Task to carry out –
Using the material that follows, output exactly the lines from the one containing "Given: Click the" through the one containing "Screen dimensions: 1000x477", with both ends kept.

-------- Supplied records

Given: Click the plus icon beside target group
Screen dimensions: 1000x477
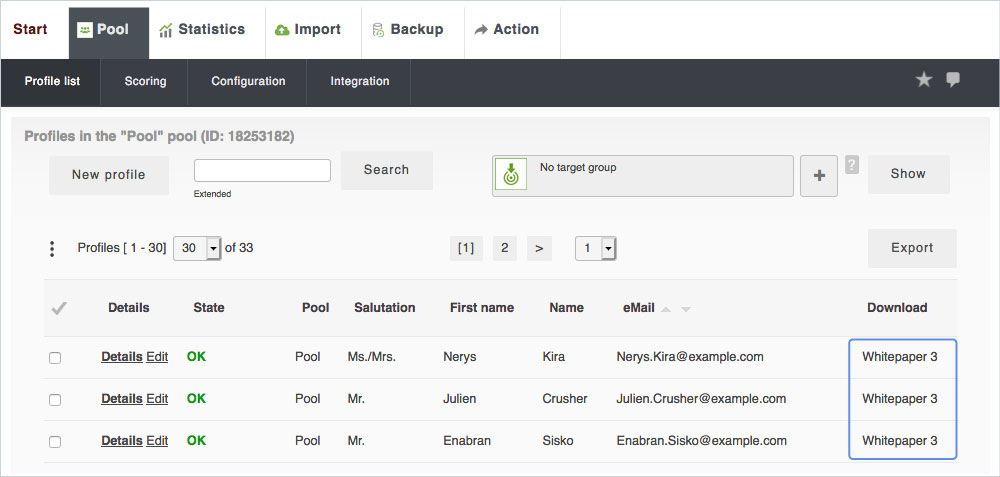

----------------
-------- Supplied records

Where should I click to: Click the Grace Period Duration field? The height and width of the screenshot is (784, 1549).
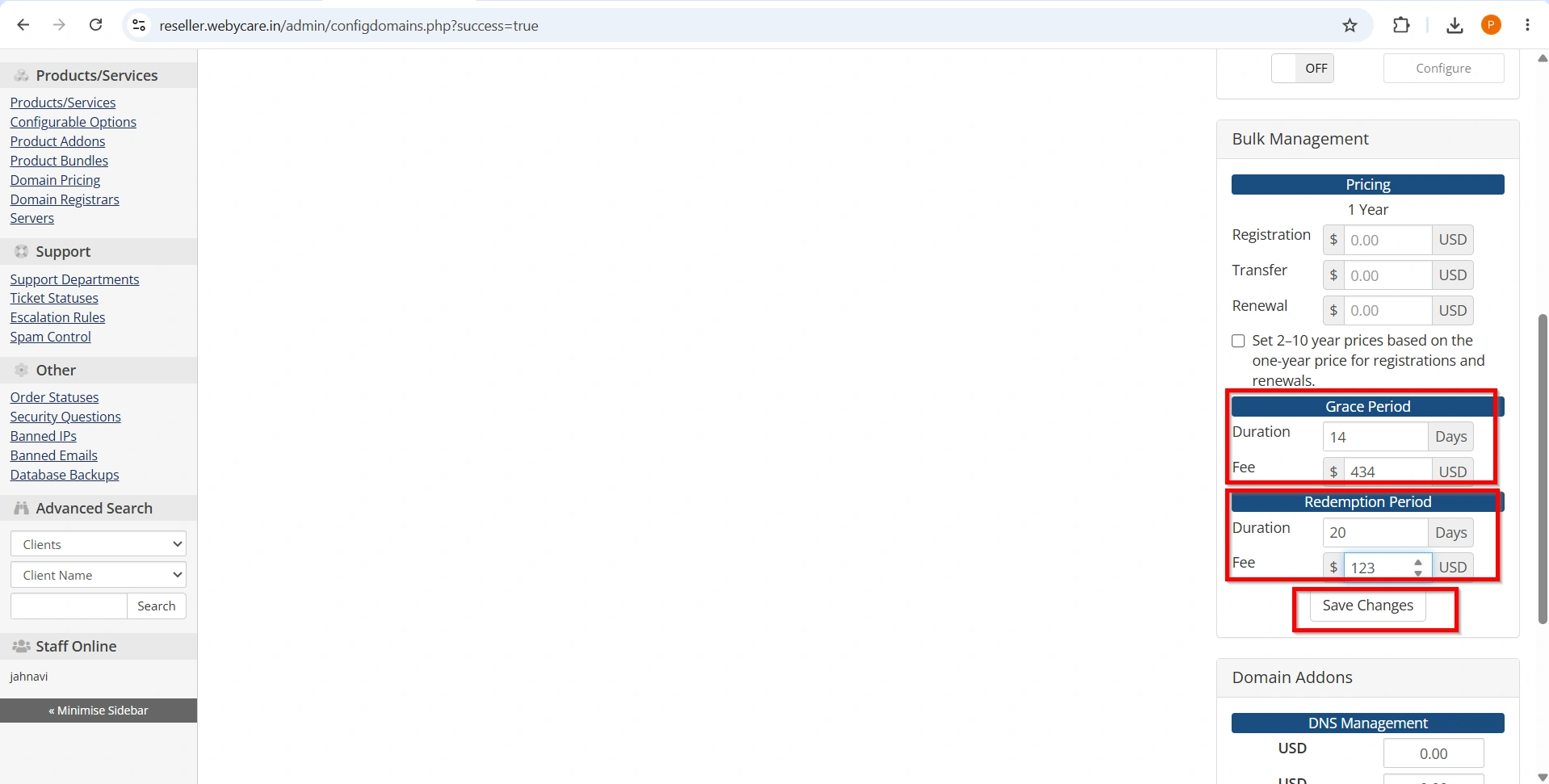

----------------
-------- Supplied records

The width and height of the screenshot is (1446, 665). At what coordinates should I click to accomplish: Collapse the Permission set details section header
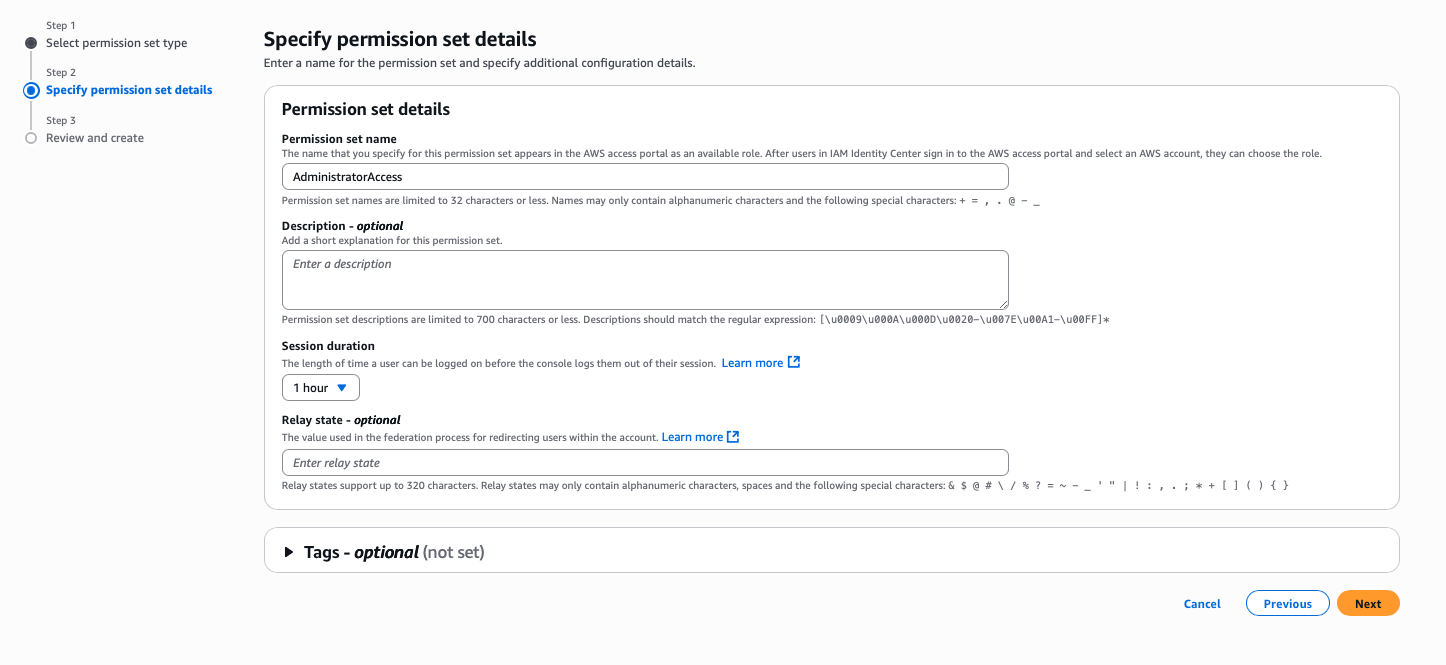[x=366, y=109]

----------------

Exercise answer –
Given: Click the plus icon beside target group
Screen dimensions: 1000x477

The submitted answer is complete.